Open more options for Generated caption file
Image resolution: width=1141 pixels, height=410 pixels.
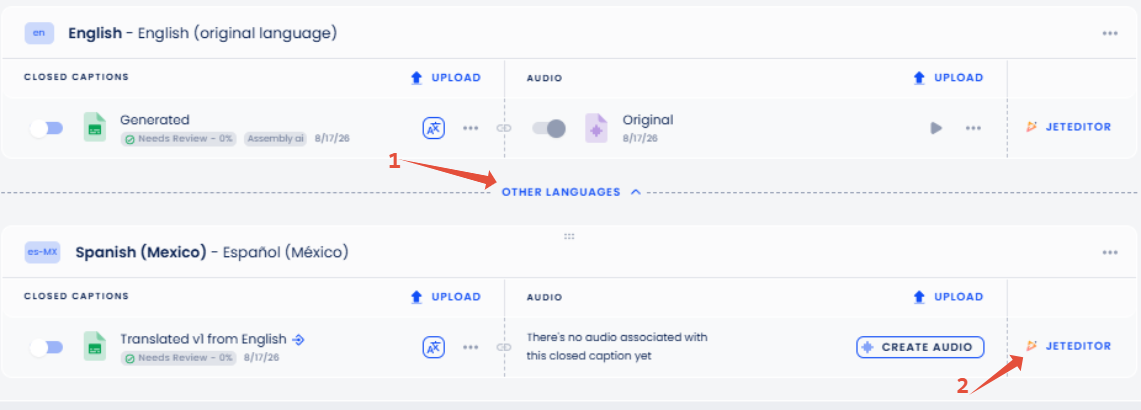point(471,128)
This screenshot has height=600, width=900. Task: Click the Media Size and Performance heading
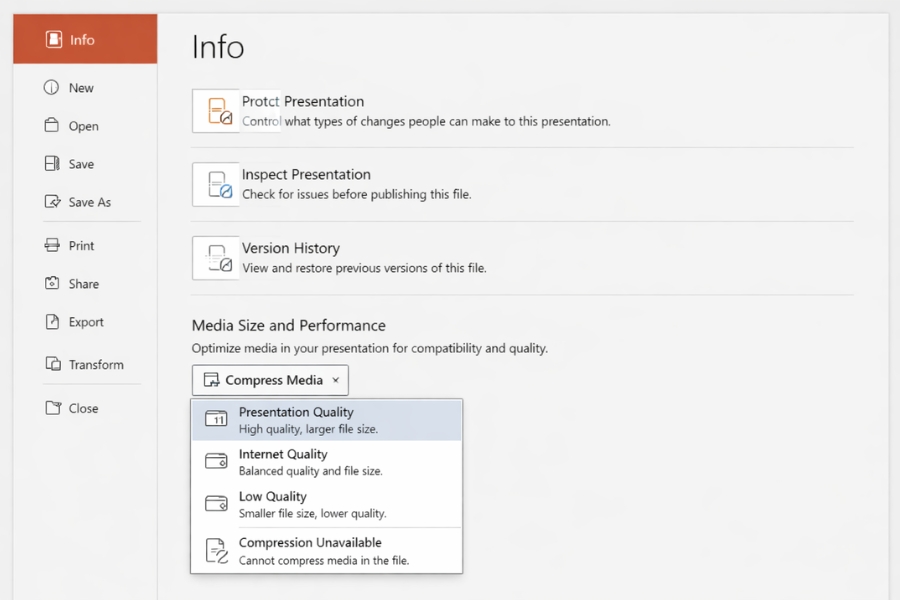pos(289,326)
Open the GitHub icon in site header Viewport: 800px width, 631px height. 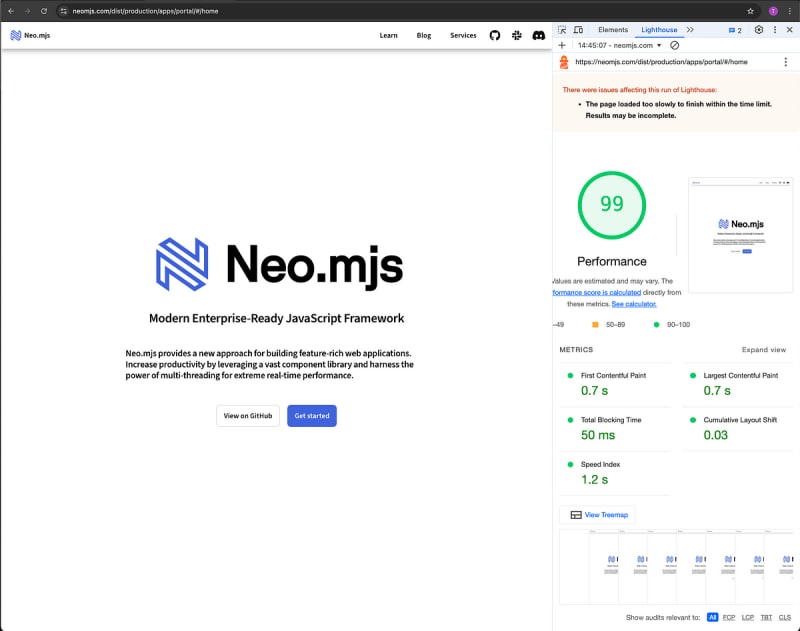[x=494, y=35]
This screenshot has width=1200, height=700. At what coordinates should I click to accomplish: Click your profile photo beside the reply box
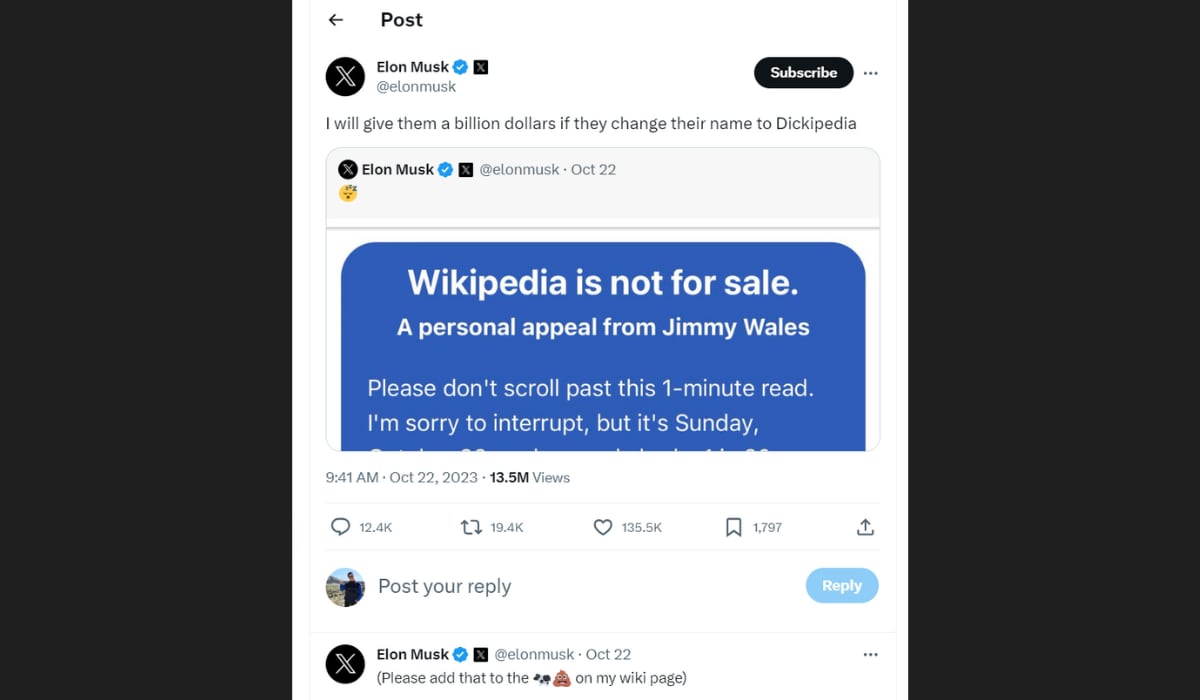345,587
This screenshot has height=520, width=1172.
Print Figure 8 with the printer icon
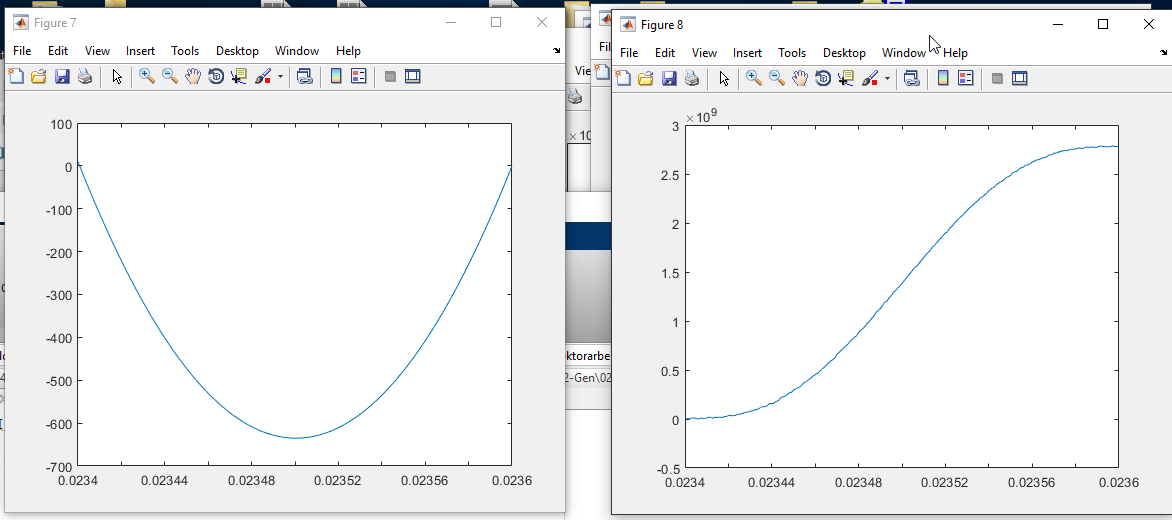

________

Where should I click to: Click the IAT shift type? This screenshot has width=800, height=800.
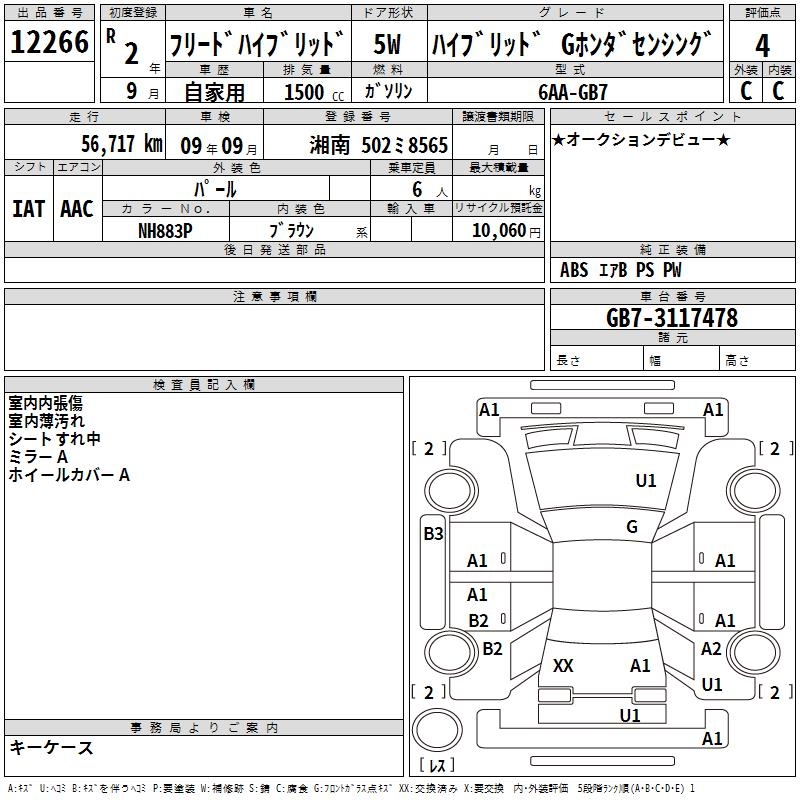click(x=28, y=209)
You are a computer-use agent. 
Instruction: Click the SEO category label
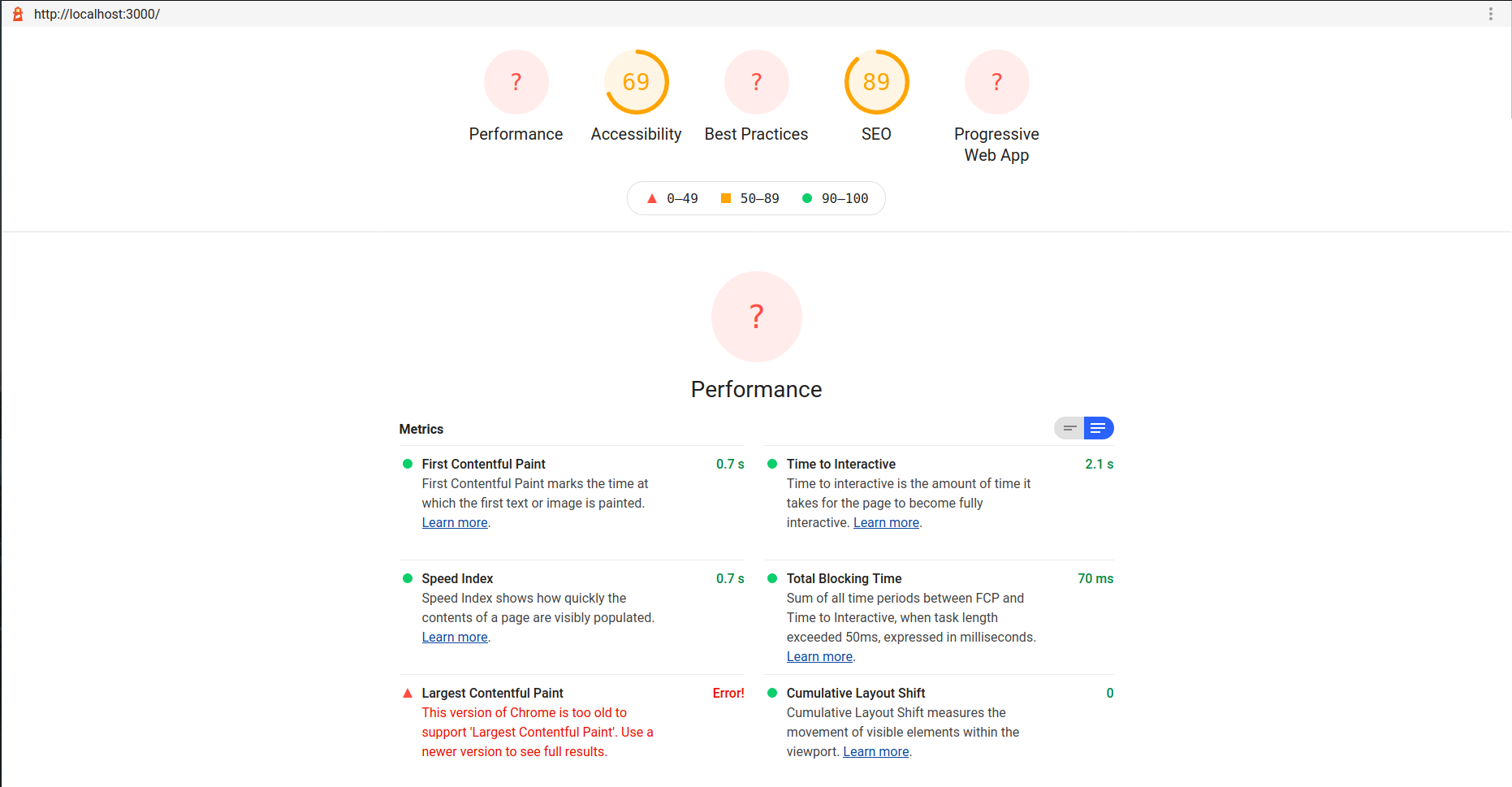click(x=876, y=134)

________

• **WHAT IS REQUIRED**:
An exact transcription is needed of the lines from the one with "This screenshot has width=1200, height=700." to the one with "Print Figure 8 with the printer icon" above, both ends included, with pictures left out.

• **COMPLETED EXERCISE**:
This screenshot has width=1200, height=700. At what coordinates should I click to accomplish: Click your profile photo beside the reply box
345,587
This screenshot has height=520, width=1172.
Print Figure 8 with the printer icon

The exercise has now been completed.